■ **Assigned task**
Look below for the line that contains "Viewport: 1532px width, 588px" and the line that contains "Where should I click to: Click the DNSlytics", then restate both of them and every line in between, exactly. No picture goes in the copy.

■ **The input**
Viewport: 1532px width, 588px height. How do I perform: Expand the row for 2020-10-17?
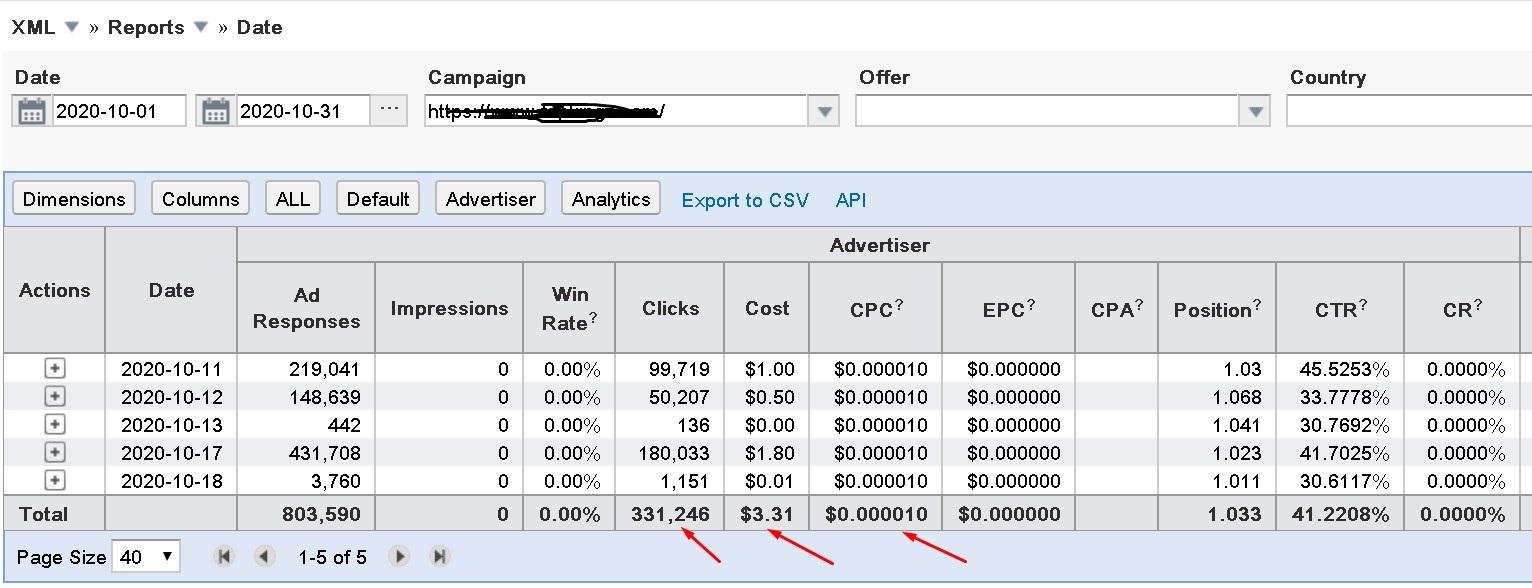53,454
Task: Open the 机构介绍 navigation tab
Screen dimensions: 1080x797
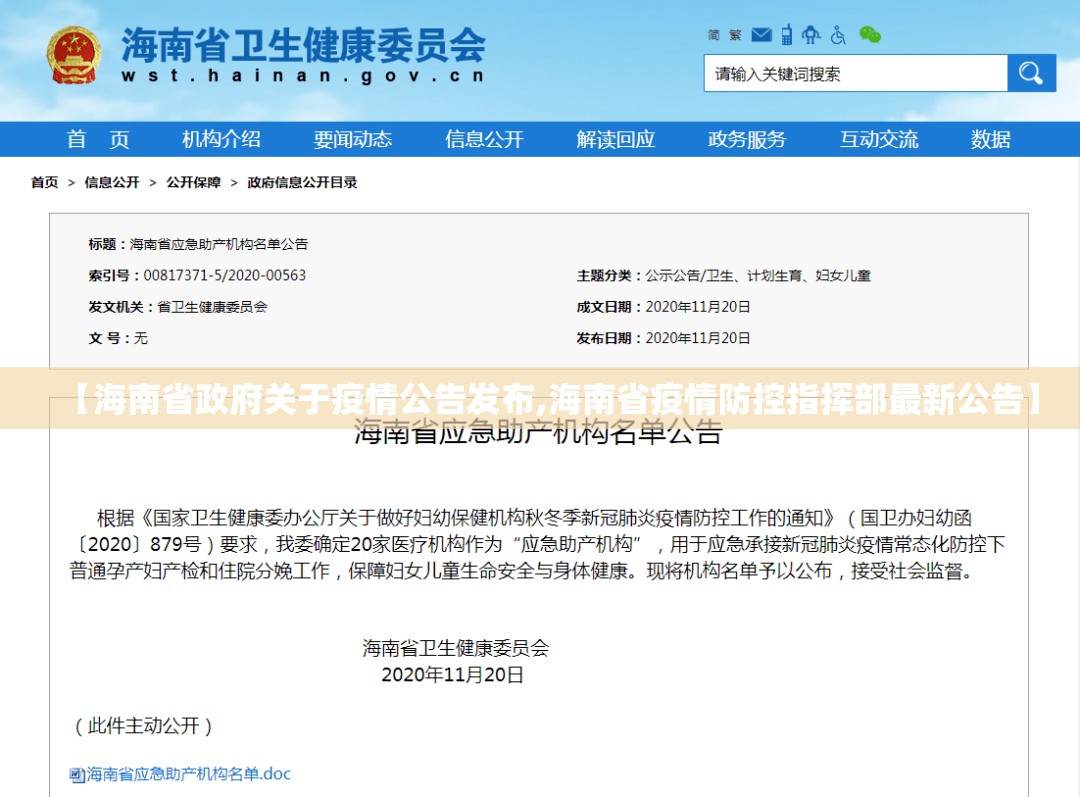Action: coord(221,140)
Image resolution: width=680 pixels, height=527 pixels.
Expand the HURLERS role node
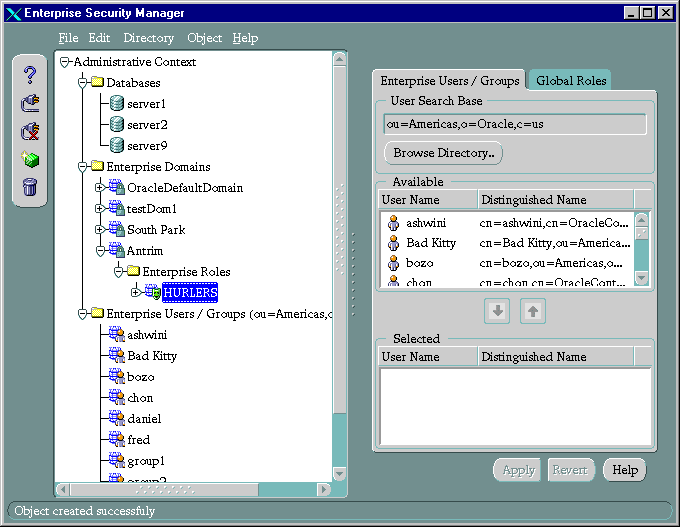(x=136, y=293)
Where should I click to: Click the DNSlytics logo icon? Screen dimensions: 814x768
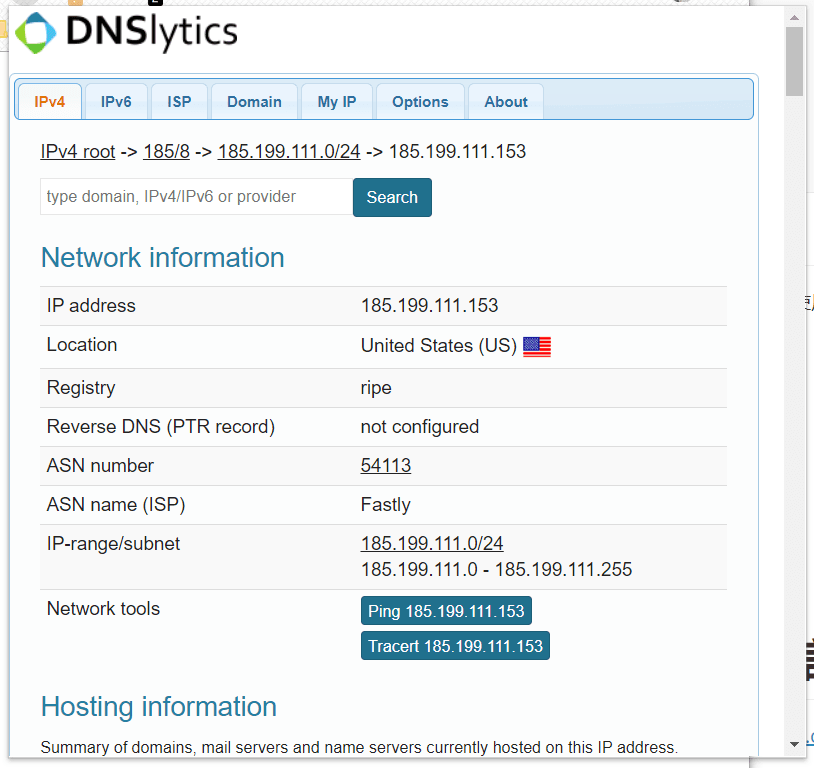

---

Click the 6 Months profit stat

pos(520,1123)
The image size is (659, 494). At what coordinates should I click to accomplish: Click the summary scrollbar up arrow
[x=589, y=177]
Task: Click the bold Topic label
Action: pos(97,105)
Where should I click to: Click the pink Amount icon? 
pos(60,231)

■ **Problem solution**
Viewport: 1532px width, 588px height. How do I perform: Expand the row for 2020-10-17?
53,454
Task: Open the 机构介绍 navigation tab
Screen dimensions: 1080x797
Action: coord(221,140)
Image resolution: width=680 pixels, height=527 pixels.
Expand the HURLERS role node
(x=136, y=293)
Where should I click to: Click the DNSlytics logo icon? Screen dimensions: 814x768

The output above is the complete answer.